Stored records
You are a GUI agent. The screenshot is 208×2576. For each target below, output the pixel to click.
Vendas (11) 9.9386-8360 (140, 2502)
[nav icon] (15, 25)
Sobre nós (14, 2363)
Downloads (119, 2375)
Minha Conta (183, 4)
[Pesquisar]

## [What the exercise asks]
Set the data down once more, exactly as it stands.

## [Solution to this task]
You are a GUI agent. The screenshot is 208×2576. For each target below, output the pixel to click.
Vendas (11) 9.9386-8360 (140, 2502)
[nav icon] (15, 25)
Sobre nós (14, 2363)
Downloads (119, 2375)
Minha Conta (183, 4)
[Pesquisar]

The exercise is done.